Though initially introduced as temporary, it is likely that at least some of these flexibilities could endure beyond the current crisis. This is significant given telehealth’s track record of fraud, waste and abuse. In a 2018 report, HHS OIG found that, during a 2014–2015 audit period, CMS paid 31 out of 100 telehealth claims that did not meet Medicare requirements, equaling $3.7 million in overpayments. In 2019, federal law enforcement charged 35 defendants from dozens of telemedicine and cancer genetic testing laboratories in connection with a $2.1 billion Medicare fraud scheme. Months earlier, 24 people were charged in a $1.2 billion telemedicine fraud scheme involving durable medical equipment.

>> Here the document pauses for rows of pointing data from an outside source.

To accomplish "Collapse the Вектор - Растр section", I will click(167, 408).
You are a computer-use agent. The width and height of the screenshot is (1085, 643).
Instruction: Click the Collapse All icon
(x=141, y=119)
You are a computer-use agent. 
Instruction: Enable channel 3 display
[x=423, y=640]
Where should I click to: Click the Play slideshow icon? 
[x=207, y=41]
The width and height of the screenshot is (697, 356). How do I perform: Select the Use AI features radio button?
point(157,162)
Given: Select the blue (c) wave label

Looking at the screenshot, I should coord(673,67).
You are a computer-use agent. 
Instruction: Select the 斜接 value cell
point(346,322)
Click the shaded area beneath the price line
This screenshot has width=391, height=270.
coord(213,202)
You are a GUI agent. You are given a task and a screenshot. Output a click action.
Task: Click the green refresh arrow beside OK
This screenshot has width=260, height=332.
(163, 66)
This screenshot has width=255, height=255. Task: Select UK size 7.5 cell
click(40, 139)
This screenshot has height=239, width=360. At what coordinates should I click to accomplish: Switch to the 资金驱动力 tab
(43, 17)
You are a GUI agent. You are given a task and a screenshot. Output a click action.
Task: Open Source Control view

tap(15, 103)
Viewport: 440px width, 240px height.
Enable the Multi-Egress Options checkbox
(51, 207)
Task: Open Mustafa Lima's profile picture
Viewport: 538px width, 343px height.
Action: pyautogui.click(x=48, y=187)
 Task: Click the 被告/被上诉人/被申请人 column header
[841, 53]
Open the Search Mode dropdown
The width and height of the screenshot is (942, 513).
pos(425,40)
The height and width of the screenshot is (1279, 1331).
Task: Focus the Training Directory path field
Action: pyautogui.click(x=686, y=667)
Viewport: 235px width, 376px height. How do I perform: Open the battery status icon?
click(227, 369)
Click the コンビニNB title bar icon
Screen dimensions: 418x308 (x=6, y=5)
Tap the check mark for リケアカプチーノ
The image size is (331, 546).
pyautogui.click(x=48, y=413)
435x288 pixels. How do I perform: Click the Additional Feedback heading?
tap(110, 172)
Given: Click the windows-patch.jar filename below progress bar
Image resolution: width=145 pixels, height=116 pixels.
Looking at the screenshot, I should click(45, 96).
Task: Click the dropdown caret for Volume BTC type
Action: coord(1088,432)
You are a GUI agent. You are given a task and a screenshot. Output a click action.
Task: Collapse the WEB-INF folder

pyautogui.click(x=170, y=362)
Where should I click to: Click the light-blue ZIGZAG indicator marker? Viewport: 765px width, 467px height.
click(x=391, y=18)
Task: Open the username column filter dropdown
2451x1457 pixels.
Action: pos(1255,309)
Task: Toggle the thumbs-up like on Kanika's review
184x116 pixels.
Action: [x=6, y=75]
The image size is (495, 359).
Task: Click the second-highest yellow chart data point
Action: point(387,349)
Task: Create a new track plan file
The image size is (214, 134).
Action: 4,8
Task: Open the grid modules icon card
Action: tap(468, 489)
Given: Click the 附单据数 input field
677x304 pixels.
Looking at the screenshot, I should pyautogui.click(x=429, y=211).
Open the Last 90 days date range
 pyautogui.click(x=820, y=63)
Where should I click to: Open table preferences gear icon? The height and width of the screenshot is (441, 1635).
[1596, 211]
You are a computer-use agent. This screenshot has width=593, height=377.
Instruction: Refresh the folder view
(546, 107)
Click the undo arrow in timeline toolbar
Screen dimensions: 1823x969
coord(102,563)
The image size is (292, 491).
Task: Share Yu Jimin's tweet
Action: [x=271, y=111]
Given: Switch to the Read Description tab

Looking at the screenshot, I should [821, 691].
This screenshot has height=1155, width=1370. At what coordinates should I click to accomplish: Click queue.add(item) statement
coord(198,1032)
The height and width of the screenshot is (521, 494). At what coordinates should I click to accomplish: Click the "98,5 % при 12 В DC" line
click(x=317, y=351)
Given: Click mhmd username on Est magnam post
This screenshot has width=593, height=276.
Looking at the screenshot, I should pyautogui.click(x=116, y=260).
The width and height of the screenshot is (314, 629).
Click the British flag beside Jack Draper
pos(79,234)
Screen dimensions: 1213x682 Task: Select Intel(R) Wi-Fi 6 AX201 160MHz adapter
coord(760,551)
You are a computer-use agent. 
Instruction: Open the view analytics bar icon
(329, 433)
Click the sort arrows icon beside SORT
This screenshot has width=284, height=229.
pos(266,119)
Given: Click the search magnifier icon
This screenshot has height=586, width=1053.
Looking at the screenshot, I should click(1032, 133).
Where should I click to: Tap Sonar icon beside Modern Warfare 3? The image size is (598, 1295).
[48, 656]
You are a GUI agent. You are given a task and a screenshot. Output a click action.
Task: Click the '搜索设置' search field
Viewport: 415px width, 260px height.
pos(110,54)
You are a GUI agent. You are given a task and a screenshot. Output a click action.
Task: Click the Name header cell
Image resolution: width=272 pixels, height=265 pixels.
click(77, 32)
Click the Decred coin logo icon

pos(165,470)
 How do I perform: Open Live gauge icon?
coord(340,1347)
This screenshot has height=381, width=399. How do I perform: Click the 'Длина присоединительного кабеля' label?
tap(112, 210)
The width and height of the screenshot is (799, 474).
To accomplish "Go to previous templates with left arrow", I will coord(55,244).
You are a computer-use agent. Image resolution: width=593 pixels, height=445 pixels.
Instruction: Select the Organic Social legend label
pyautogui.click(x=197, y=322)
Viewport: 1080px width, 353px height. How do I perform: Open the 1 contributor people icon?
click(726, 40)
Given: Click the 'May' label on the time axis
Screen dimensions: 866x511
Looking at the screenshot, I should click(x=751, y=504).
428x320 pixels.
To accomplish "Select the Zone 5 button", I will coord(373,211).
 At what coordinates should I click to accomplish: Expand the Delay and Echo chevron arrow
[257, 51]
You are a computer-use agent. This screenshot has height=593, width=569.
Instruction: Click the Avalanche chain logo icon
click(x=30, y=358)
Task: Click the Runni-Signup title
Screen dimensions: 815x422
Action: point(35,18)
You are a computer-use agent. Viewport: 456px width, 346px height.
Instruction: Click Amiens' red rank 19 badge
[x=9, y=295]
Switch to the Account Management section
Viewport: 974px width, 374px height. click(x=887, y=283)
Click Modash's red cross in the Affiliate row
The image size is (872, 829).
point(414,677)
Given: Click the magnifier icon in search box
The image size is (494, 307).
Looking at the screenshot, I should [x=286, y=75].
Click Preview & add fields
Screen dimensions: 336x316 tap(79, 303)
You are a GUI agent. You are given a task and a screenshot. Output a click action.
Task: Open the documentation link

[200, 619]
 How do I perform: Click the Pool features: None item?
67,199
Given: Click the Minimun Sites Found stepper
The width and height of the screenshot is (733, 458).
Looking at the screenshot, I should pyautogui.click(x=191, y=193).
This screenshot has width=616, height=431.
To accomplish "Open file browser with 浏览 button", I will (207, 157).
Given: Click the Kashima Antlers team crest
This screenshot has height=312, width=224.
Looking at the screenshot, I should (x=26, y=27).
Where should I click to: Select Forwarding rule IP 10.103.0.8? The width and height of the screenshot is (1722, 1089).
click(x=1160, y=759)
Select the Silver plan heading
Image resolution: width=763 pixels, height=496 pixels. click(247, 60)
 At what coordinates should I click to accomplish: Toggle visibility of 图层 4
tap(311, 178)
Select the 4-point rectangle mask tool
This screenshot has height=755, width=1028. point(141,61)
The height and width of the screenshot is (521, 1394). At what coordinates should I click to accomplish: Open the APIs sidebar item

Of course, not all telehealth fraud schemes are high profile, nor are all instances of improper billing the result of intentional wrongdoing. Today especially, providers are navigating unprecedented circumstances, with new information and guidelines emerging by the minute. In addition to new ICD-10, CPT and HCPCS codes for COVID-19, CMS has approved 80 additional billing codes for telehealth services.
Change and uncertainty abound; the system and its staff are stressed. In this environment, coding and billing inaccuracies are, to some degree, inevitable. For these reasons, healthcare organizations should adopt a measured and flexible approach in reinstating program integrity measures during and post-pandemic.
Will the Value of Telehealth Outweigh the Risks?
Many are convinced the proverbial toothpaste is out of the tube with regard to telehealth — an assertion that is difficult to argue given its surge in popularity over the last several months.
It is also becoming clear that navigating this new healthcare landscape could require some reverse engineering, as COVID-19 has forced a rapid transformation of many different systems and the policies that govern them. This will be essential in embracing the value of telehealth while mitigating its inherent risks, protecting the health and safety of vulnerable consumers.